Radio Farda, the Persian wing for Radio Free Europe/Radio Liberty, has kept its own estimates and documented over 66,000 cases and over 4,000 deaths, but by its own admission has stated these estimates are “very conservative, and the real number of the victims could be much higher.”
Radio Farda added that Iran is not counting any cases in Qom, the epicenter of the outbreak, and Tehran, its largest city, towards its official tally, leaving out what is likely the vast majority of its cases.
The NCRI noted that many of the deaths it has documented are occurring in Iran’s medical community, leaving a rapidly shrinking number of health experts available to treat patients.
“The high rate of coronavirus infection in the medical community and the death of many of them, as well as the high rates of coronavirus death in comparison to other countries, will remain as a great question and disappointment,” NCRI quoted Mostafa Moein, the head of the Supreme Medical Council of Iran, as saying in a letter to Iranian President Hassan Rouhani, who answers to Khamenei.
NCRI’s claims appear corroborated by reports of desperation in Iran’s hospitals and morgues, and satellite footage of government workers digging what appear to be mass graves to contain the bodies of all the coronavirus dead. Iran has denied that the widely available satellite footage is real.
Khamenei put the Islamic Revolutionary Guard Corps (IRGC), a U.S.-designated terrorist organization, in charge of containing the virus, including developing a vaccine and manufacturing medical equipment. There is no known evidence the IRGC has any jihadists within its ranks with the background and experience to develop a vaccine for a new pathogen.

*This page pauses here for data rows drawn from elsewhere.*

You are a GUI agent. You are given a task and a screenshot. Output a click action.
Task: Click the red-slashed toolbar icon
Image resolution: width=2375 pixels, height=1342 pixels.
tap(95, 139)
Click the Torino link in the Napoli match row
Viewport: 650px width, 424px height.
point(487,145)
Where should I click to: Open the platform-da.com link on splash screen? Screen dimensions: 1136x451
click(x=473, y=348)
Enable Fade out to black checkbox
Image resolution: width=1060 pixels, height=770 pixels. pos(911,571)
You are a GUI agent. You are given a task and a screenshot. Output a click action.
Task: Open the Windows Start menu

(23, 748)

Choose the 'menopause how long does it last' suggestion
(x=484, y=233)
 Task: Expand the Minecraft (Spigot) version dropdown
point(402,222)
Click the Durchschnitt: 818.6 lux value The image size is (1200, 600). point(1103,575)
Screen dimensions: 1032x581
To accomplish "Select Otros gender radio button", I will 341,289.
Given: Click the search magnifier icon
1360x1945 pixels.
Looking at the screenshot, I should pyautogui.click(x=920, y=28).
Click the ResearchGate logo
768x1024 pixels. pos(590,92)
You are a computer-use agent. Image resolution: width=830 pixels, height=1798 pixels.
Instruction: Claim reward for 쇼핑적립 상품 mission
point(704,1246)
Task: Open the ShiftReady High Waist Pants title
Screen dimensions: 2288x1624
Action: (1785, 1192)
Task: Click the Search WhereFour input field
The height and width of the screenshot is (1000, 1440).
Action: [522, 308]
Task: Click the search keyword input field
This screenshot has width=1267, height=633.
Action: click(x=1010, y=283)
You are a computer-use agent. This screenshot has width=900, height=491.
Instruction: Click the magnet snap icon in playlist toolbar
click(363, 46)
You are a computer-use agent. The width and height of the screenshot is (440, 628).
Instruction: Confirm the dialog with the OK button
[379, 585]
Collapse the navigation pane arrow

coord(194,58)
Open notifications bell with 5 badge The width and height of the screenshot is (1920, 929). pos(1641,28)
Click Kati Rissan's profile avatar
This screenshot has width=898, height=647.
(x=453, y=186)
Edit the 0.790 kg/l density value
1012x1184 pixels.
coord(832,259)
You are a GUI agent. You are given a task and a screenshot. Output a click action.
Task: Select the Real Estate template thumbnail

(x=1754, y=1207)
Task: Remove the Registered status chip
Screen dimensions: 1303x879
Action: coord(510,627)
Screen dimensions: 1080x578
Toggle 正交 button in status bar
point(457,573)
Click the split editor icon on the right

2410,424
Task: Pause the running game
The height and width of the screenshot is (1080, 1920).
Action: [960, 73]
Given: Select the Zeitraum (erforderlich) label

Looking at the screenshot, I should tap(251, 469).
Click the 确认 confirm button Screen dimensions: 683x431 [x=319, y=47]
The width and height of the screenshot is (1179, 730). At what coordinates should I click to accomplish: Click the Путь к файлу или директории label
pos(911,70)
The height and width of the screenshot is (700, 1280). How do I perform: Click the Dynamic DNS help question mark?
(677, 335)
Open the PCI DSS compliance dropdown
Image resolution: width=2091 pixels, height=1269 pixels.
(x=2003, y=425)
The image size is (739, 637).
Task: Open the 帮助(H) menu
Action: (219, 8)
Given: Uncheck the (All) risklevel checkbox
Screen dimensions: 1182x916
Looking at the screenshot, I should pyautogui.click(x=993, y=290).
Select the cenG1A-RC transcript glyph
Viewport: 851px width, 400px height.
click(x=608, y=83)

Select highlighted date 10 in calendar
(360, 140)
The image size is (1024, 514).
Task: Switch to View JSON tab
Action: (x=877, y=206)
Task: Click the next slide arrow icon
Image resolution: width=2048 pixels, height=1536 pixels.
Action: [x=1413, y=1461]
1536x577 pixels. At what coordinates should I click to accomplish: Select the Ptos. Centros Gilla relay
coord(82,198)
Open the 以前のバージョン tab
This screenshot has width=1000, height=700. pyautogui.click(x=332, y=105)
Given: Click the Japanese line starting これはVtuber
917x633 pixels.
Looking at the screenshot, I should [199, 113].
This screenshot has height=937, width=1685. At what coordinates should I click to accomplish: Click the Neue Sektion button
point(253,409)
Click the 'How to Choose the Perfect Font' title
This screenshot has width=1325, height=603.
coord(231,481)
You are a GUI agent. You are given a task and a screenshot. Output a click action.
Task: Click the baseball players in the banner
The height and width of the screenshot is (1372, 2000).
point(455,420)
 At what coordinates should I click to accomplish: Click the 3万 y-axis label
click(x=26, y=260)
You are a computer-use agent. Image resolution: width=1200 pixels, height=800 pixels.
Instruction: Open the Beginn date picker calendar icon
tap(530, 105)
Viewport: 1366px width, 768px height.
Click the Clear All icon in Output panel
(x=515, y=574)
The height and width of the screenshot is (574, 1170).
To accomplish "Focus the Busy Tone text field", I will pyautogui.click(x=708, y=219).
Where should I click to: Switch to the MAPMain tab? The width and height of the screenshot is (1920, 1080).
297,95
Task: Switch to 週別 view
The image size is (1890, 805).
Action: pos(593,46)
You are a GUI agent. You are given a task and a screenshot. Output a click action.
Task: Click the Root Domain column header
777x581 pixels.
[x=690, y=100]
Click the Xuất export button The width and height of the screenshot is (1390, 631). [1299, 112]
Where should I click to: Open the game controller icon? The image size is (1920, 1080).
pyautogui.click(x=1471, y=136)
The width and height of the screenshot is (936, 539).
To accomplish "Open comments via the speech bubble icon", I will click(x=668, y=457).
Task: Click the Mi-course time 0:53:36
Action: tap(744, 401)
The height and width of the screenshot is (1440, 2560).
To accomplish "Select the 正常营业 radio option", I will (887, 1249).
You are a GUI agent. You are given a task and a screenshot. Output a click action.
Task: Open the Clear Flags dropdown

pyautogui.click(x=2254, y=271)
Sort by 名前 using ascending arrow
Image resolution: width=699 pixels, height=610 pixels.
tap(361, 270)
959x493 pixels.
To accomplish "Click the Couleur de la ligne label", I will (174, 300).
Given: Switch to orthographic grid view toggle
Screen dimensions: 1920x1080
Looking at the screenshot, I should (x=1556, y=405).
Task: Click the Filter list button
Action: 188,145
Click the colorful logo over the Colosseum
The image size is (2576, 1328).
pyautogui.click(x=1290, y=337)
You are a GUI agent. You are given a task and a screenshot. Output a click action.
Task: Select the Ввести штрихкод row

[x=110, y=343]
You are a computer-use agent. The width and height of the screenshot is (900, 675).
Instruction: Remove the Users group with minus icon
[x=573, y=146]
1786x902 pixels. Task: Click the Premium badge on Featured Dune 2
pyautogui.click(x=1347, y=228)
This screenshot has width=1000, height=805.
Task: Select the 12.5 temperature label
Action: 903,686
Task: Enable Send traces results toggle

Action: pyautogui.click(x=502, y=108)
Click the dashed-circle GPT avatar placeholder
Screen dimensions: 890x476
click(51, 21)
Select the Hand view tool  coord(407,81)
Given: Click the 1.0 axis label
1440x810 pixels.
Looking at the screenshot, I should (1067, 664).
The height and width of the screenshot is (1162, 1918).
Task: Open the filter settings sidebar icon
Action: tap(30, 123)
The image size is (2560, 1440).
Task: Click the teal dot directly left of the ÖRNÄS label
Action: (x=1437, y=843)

Khamenei, along with many members of the Iranian government and state media, have claimed that evidence exists that the Chinese coronavirus is a biological weapon deployed to attack America’s enemies. Some have accused “Zionists” of developing the weapon, a term typically used by Tehran officials as an insult against the Israeli government. Former President Mahmoud Ahmadinejad published a belligerent open letter to the United Nations this month demanding that it “identify the lab” that developed the virus.
Global public health experts agree that the virus originated in Wuhan, central China, last year, likely at a “wet market” where individuals are allowed to kill and sell wild animals for consumption. No evidence exists corroborating the claim that the virus is a U.S. biological weapon, a claim the Chinese Communist Party has developed to deflect blame away from itself.